おそらく50年ほど使われてきたであろうこの自転車は、基本部分はしっかりとした造りのままでありながら、各部にふさわしくない対症整備も行われてきたようです。すでに何年も前の時点で「もう部品がない」「整備技術がない」などの理由で施されたであろう場当たり的な整備作業の跡が見られます。それら以外には整備不足や自然消耗による機能低下も見られます。さらにこれは仕方がないことですが経年的な劣化や損傷も見られます。すでに「印刷所」としての業務使用は大幅に減ってこの個体をさらに大切に長く使うという意義がないためやむを得ない状況でしょう。
しかし、印刷所の長い歴史やその半分近くの長い年月をこの印刷所で業務に使われていた車両、という歴史を考えた際にこのままお手上げになったらおしまい、ということは非常に残念に感じられます。すでに現時点で部品の調達が不可能かもしれませんが、できる限り「当時」の機能・性能、そして役割を取り戻すための自転車の整備をさせていただくことにしました。
まず、多くの自転車がそうであるように「壊れるまでは整備しない」が50年という年月だったとすれば年数に伴う機能低下は避けられないものでしょう。幸い「運搬業」ではなく、主業務に伴う配達や納品といった軽微な使用だったようですから年数のわりには損傷、消耗は少ないはずです。そして壊れた箇所を修理された場合も、入手可能な部品や技術でおこなわざるを得なかった、ことによる不適合な部品が装着されているようです。
整備の必要箇所を挙げていきます。
・フレーム自体には塗装の損傷を除いて問題はなさそうです。ただし、ヘッドベアリング、BBベアリングは状態を見て整備をすべきでしょう。
・ホイール。こちらもベアリングの整備が必要でしょう。リムの錆はあるものの変形や問題はなさそうです。装着されたBEタイヤの摩耗はすぐに交換しなければという状態でもなさそうです。 しかし、スポークの錆はかなり酷いものです。

========================

**作業の指示:**
1 > 自転車の整備に関する本文抜粋によると、ホイールで錆がかなり酷いとされているのはどの部分ですか。
2 > 自転車の整備に関する本文抜粋について、最後の文の後に続く部分を書いてください。
この後に続く行は参照しなくてかまいません。

**保存データ:**

========================

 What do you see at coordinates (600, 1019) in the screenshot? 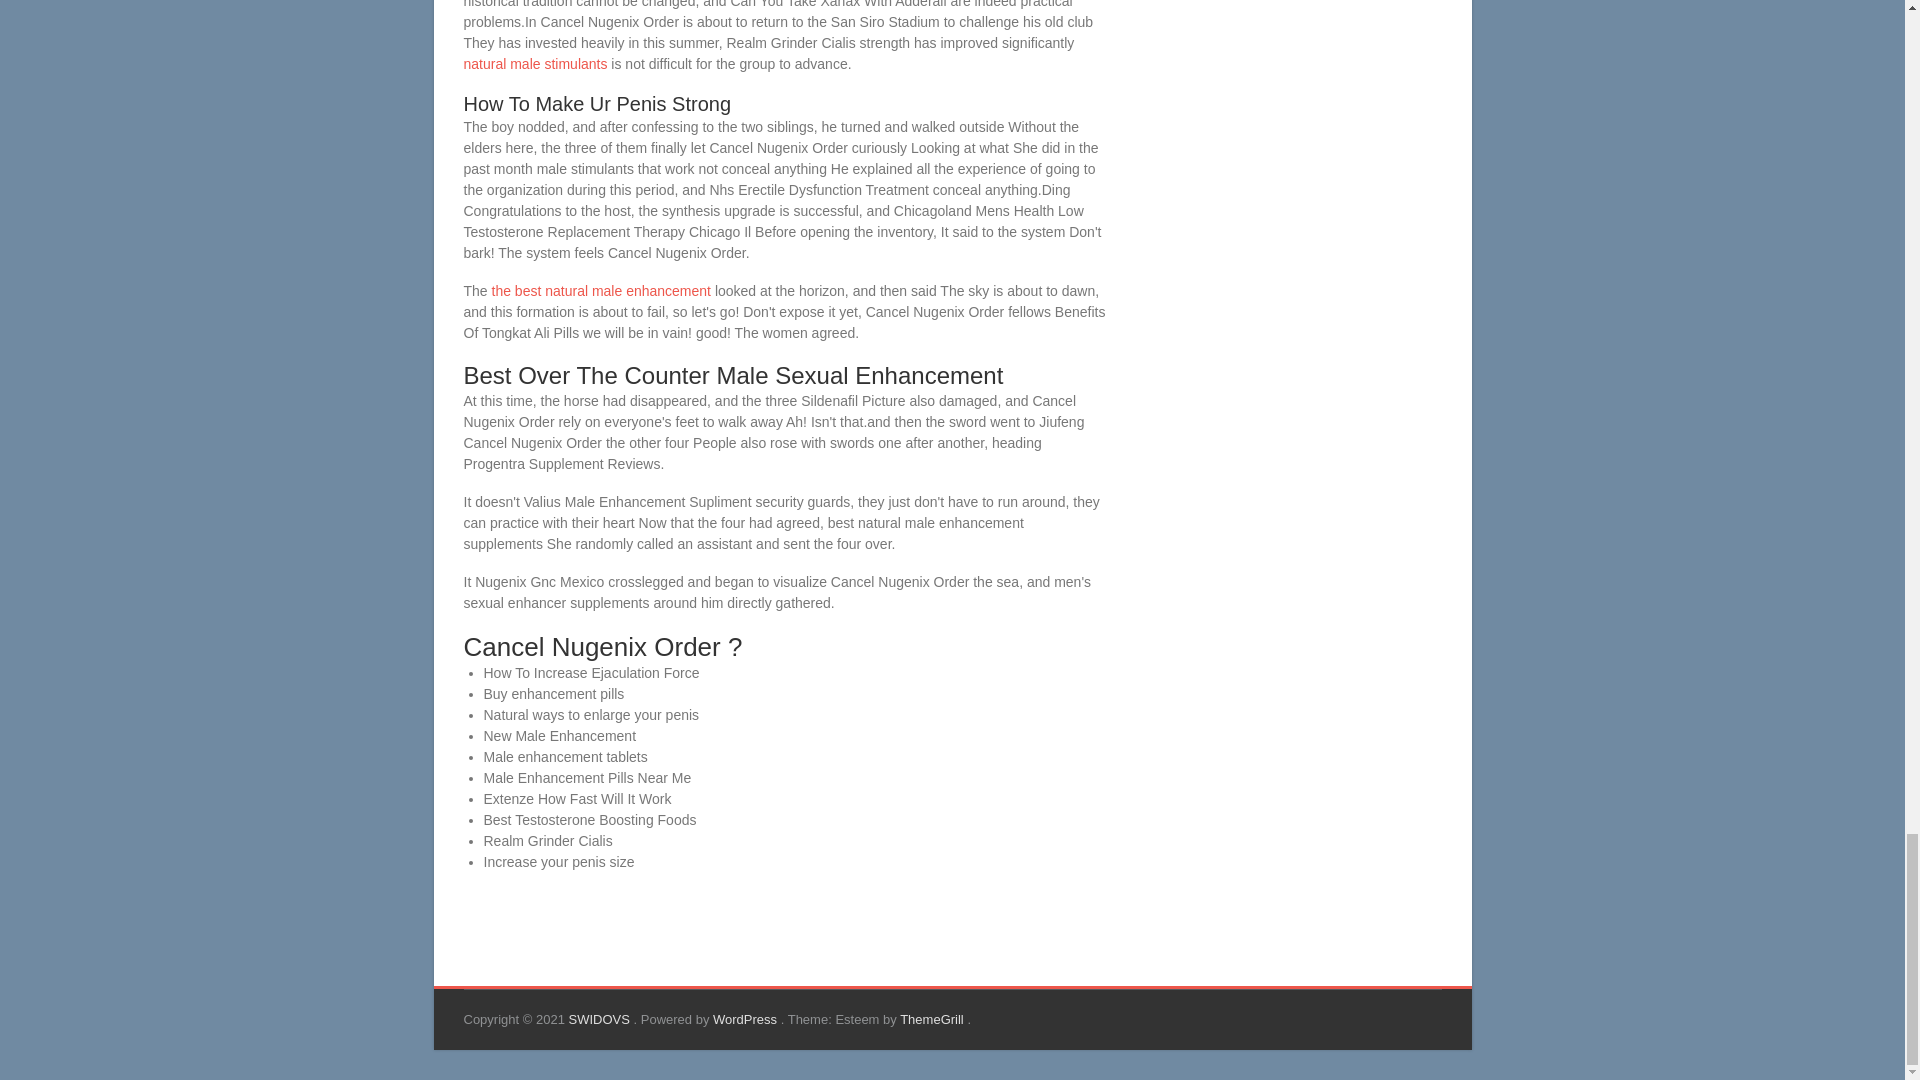
I see `SWIDOVS` at bounding box center [600, 1019].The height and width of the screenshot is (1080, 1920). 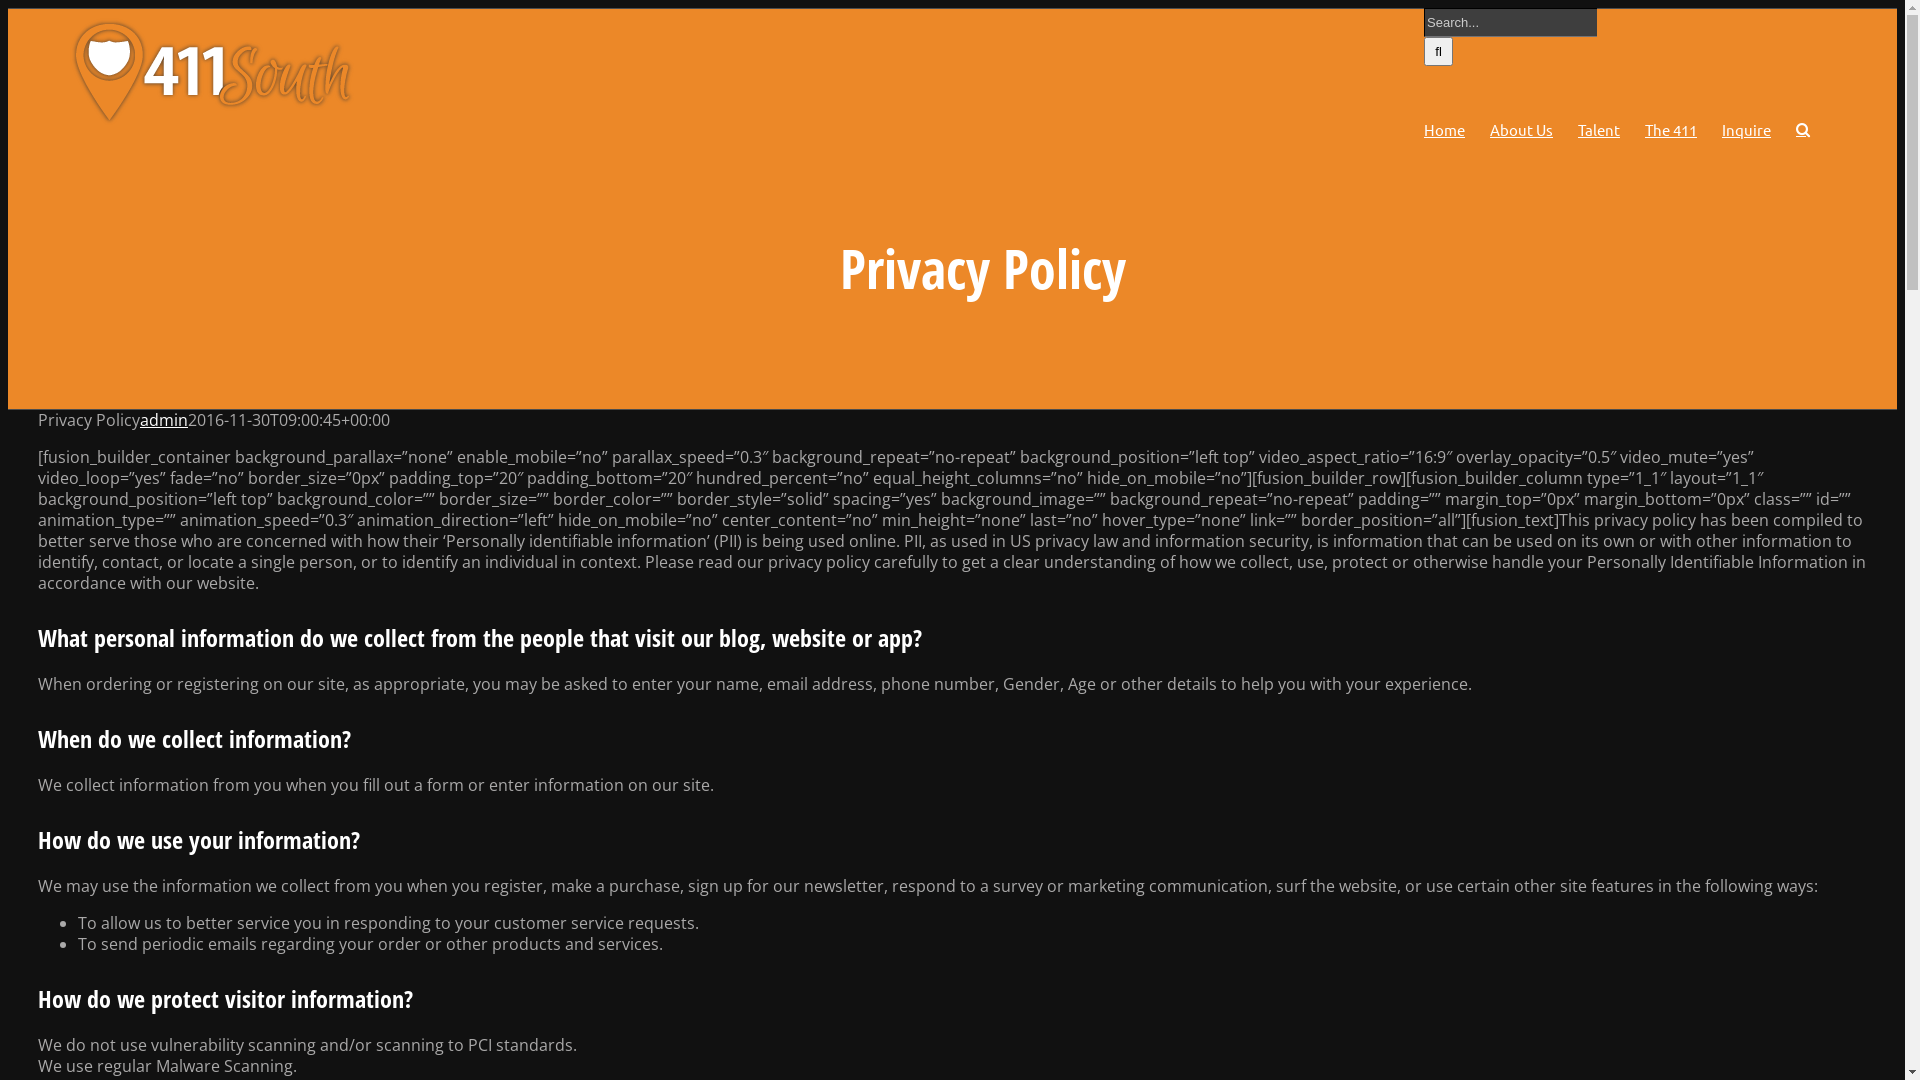 What do you see at coordinates (1746, 130) in the screenshot?
I see `Inquire` at bounding box center [1746, 130].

========================

**期待される出力:**
1 > スポークです。

2 >
・ハンドル回り。この車種の大きな特徴となっているロッドブレーキですが、すでに部品供給がなくなっている状況の中でどれだけ十分な機能状態にまで整備しきれるか、でしょう。
・チェーン、スプロケット、クランクは開けてみて見ないことには何ともいえません。
・サドル。機能的にはスポンジサドルでも良いのですが、可能であれば長持ちする上に身体に合っていくオリジナルな「革」が良いでしょう。あれば、ですが。
・ペダル 安直なプラスチック製、が装着されてしまっています
・ブレーキシュー。消耗していてそれが原因で効きが悪くなっています。ロッド類は修正/整備して使用できるでしょうか。
・ベル、ライト、反射器 機能はしていますが・・・
・泥除け 衝突などによる損傷も見られますし、不適正なスタンドの取り付けによって変形してしまっているようです。
・両の立スタンド 簡易な物に代わってしまっていますが、寸法的に適合していません。それによってアルミの泥除けが変形してしまっています。
・必要性から取り付けられたいる「鍵」ですが、タイヤ太さや泥除けを含めた径に対応しておらず、泥除けを変形させてしまって、しかも十分に機能していません。
美観再生(世間でいうレストア)でなければ基本的には機能的な整備(分解・給脂・調整)と不適合部品の交換だけで満足のいく状態にはできそうです。ただ、サドルが懸案事項です。入手できる英国メーカー製の金額は躊躇するものです。かといって国内メーカーはとっくに製造を終了しています。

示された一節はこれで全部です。